⟨

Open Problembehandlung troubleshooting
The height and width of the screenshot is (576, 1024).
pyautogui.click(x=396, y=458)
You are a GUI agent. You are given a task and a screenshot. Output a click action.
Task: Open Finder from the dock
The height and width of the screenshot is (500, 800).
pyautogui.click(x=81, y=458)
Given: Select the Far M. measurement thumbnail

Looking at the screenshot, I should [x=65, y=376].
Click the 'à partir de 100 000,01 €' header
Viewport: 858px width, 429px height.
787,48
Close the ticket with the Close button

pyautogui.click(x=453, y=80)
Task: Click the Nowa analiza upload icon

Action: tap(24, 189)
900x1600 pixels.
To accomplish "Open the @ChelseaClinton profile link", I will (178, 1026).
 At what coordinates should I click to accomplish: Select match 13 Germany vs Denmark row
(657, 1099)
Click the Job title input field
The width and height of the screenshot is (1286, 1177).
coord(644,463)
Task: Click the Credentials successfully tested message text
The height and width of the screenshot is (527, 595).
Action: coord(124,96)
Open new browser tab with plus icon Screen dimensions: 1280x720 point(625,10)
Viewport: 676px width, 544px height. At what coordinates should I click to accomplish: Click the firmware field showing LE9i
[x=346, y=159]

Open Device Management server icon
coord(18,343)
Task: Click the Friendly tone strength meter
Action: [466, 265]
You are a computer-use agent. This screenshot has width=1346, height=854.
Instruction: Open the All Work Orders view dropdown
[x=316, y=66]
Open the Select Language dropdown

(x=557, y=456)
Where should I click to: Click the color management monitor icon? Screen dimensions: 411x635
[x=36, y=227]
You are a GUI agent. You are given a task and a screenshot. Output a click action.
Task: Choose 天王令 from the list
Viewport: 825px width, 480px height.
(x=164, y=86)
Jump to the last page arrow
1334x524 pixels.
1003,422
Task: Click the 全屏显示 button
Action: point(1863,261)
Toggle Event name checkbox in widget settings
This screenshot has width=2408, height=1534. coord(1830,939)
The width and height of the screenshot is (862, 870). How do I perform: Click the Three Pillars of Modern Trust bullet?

⟩

Each line of the data above that contains "from" counts once; report the total alone.

2